Stored data entries:

· · · · · · ·

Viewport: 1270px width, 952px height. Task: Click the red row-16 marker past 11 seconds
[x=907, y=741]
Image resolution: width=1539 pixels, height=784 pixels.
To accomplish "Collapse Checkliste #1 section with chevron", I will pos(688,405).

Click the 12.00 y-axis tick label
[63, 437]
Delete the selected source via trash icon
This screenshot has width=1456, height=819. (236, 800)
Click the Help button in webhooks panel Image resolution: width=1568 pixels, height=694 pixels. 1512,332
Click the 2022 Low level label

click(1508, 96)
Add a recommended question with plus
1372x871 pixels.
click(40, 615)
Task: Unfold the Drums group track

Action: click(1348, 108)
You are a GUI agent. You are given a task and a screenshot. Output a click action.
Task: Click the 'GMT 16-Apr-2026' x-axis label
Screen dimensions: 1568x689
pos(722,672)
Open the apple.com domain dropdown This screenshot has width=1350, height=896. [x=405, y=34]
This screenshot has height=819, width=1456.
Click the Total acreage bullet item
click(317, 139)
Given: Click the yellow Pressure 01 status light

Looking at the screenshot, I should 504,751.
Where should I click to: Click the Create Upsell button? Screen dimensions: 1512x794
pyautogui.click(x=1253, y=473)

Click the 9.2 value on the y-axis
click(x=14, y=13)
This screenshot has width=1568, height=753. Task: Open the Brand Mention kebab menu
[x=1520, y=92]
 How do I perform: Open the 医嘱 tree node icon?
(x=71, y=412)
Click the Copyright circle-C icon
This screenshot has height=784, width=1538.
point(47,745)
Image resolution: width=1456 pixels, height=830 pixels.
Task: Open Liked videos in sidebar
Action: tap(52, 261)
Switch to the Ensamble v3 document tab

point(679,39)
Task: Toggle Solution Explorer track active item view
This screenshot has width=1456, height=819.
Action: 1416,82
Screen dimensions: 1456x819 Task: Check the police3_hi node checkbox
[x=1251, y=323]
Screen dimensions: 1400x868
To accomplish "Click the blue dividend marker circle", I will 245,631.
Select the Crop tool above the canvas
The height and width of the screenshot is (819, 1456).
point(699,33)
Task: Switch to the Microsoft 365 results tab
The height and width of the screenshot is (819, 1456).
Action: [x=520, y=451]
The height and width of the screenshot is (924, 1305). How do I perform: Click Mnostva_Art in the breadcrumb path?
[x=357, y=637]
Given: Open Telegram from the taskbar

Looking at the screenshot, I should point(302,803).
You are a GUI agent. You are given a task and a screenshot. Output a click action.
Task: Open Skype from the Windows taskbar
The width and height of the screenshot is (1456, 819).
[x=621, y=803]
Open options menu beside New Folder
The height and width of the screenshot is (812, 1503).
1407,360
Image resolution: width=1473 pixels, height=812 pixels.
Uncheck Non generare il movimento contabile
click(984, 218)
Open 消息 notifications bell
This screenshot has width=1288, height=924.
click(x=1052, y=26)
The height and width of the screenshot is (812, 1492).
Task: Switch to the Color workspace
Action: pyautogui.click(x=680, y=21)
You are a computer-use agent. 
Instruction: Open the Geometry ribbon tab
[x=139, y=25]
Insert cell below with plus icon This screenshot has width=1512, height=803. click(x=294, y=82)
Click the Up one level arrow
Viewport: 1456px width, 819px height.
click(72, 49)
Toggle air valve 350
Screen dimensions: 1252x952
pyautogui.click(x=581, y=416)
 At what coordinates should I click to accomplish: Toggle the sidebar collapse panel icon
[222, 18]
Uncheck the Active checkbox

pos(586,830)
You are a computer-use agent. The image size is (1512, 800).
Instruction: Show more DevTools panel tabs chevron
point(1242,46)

· · · · · · ·

Please repeat the entries above exactly as they read.

Viewport: 1270px width, 952px height. Task: Click the red row-16 marker past 11 seconds
[x=907, y=741]
Image resolution: width=1539 pixels, height=784 pixels.
To accomplish "Collapse Checkliste #1 section with chevron", I will pos(688,405).

Click the 12.00 y-axis tick label
[63, 437]
Delete the selected source via trash icon
This screenshot has width=1456, height=819. (236, 800)
Click the Help button in webhooks panel Image resolution: width=1568 pixels, height=694 pixels. 1512,332
Click the 2022 Low level label

click(1508, 96)
Add a recommended question with plus
1372x871 pixels.
click(40, 615)
Task: Unfold the Drums group track

Action: click(1348, 108)
You are a GUI agent. You are given a task and a screenshot. Output a click action.
Task: Click the 'GMT 16-Apr-2026' x-axis label
Screen dimensions: 1568x689
pos(722,672)
Open the apple.com domain dropdown This screenshot has width=1350, height=896. [x=405, y=34]
This screenshot has height=819, width=1456.
Click the Total acreage bullet item
click(317, 139)
Given: Click the yellow Pressure 01 status light

Looking at the screenshot, I should 504,751.
Where should I click to: Click the Create Upsell button? Screen dimensions: 1512x794
pyautogui.click(x=1253, y=473)

Click the 9.2 value on the y-axis
click(x=14, y=13)
This screenshot has width=1568, height=753. Task: Open the Brand Mention kebab menu
[x=1520, y=92]
 How do I perform: Open the 医嘱 tree node icon?
(x=71, y=412)
Click the Copyright circle-C icon
This screenshot has height=784, width=1538.
point(47,745)
Image resolution: width=1456 pixels, height=830 pixels.
Task: Open Liked videos in sidebar
Action: tap(52, 261)
Switch to the Ensamble v3 document tab

point(679,39)
Task: Toggle Solution Explorer track active item view
This screenshot has width=1456, height=819.
Action: 1416,82
Screen dimensions: 1456x819 Task: Check the police3_hi node checkbox
[x=1251, y=323]
Screen dimensions: 1400x868
To accomplish "Click the blue dividend marker circle", I will 245,631.
Select the Crop tool above the canvas
The height and width of the screenshot is (819, 1456).
point(699,33)
Task: Switch to the Microsoft 365 results tab
The height and width of the screenshot is (819, 1456).
Action: [x=520, y=451]
The height and width of the screenshot is (924, 1305). How do I perform: Click Mnostva_Art in the breadcrumb path?
[x=357, y=637]
Given: Open Telegram from the taskbar

Looking at the screenshot, I should point(302,803).
You are a GUI agent. You are given a task and a screenshot. Output a click action.
Task: Open Skype from the Windows taskbar
The width and height of the screenshot is (1456, 819).
[x=621, y=803]
Open options menu beside New Folder
The height and width of the screenshot is (812, 1503).
1407,360
Image resolution: width=1473 pixels, height=812 pixels.
Uncheck Non generare il movimento contabile
click(984, 218)
Open 消息 notifications bell
This screenshot has width=1288, height=924.
click(x=1052, y=26)
The height and width of the screenshot is (812, 1492).
Task: Switch to the Color workspace
Action: pyautogui.click(x=680, y=21)
You are a computer-use agent. 
Instruction: Open the Geometry ribbon tab
[x=139, y=25]
Insert cell below with plus icon This screenshot has width=1512, height=803. click(x=294, y=82)
Click the Up one level arrow
Viewport: 1456px width, 819px height.
click(72, 49)
Toggle air valve 350
Screen dimensions: 1252x952
pyautogui.click(x=581, y=416)
 At what coordinates should I click to accomplish: Toggle the sidebar collapse panel icon
[222, 18]
Uncheck the Active checkbox

pos(586,830)
You are a computer-use agent. The image size is (1512, 800).
Instruction: Show more DevTools panel tabs chevron
point(1242,46)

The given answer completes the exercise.